En 2021, la sensibilisation par le biais de films, d’expositions ou de livres, c’est vraiment efficace face AUX comportements des humains ?
Il y a une prise de conscience à faire, qui est simple : chacun, dans sa zone d’influence, peut changer les choses. Tout commence dans notre quotidien. Arrêtons d’acheter des bouteilles en plastique et buvons l’eau du robinet. Pour celles et ceux qui doutent de la qualité de l’eau du robinet, ils peuvent installer un filtre. Si chacun réduit sa consommation de plastique, on pourra avancer. Car les solutions existent. C’est de volonté dont nous avons besoin. Voilà pourquoi il faut constamment sensibiliser les gens et leur démontrer que la nature est merveilleuse, mais qu’il faut se donner la peine de la préserver. Ensuite, les plaisanciers à bord de bateaux qui jettent leurs bouteilles à l’eau, doivent comprendre que ce plastique reste ensuite en mer pendant une éternité.
Cela signifie que les gens doivent en partie renoncer à ce qui relève de leur plaisir ou de leur confort ?
Pour moi, il est plus facile d’ouvrir un robinet d’eau à la maison que d’aller dans une grande surface, et se faire un tour de reins en transportant des packs d’eau de 1,5 litre.

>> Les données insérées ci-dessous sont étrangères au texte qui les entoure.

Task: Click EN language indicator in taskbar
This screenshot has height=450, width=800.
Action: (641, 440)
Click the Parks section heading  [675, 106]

Quand on est en mer, si on laisse échapper une bouteille, un ballon, ou une casquette, on peut faire demi-tour, et tenter de récupérer ce qui a été tombé avec une gaffe. Ce n’est pas compliqué. On peut tous le faire. Notre documentaire montre cette nature qui est magnifique, et aussi ce qu’il faut faire pour la protéger. Après, bien sûr, une partie des gens adhérera à notre discours, et une autre partie, non.

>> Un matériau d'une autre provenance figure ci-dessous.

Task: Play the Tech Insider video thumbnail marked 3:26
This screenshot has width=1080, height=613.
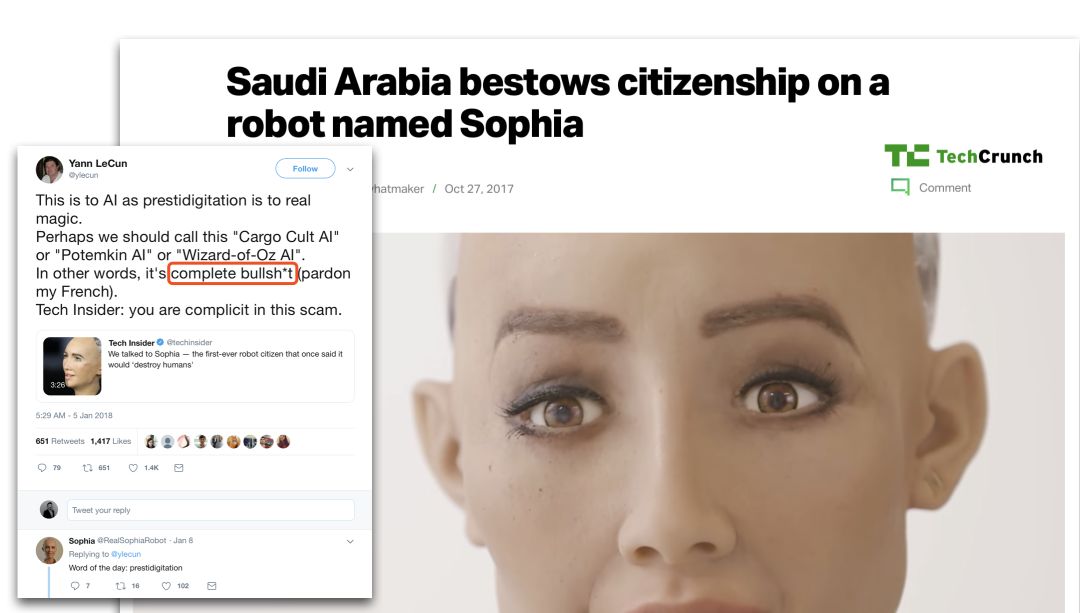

« Nous avons fait deux missions en mer, et on a vu énormément de déchets flotter. En Corse, certains fonds en mer sont entièrement recouverts de bouteilles en plastique »
Jean-Charles Vinaj
Quel est le public que vous visez en priorité ?
Nous visons en premier lieu les enfants, car ce sont des éponges. Lors de ma première exposition consacrée au « Vivre ensemble », j’ai expliqué aux enfants qu’en mangeant des gâteaux avec de l’huile de palme, cela conduisait à accentuer encore la déforestation. Et que, par conséquent, cela détruisait aussi certaines espèces, notamment les orangs-outans. Les enfants m’ont dit : « Ce soir en rentrant, on dira à nos parents qu’on ne veut plus manger d’huile de palme ». Dans les années à venir, ce sont ces enfants qui auront le pouvoir de faire évoluer les choses. Mais aussi certains adultes qui auront pris conscience de la gravité de la situation, et qui auront envie de laisser quelque chose à leurs enfants. Parce qu’à l’allure où tout cela se passe, il ne va pas rester grand-chose…
1) Le travail de l’artiste peintre Françoise Dagorn est à retrouver par ici : www.francoise-dagorn.com.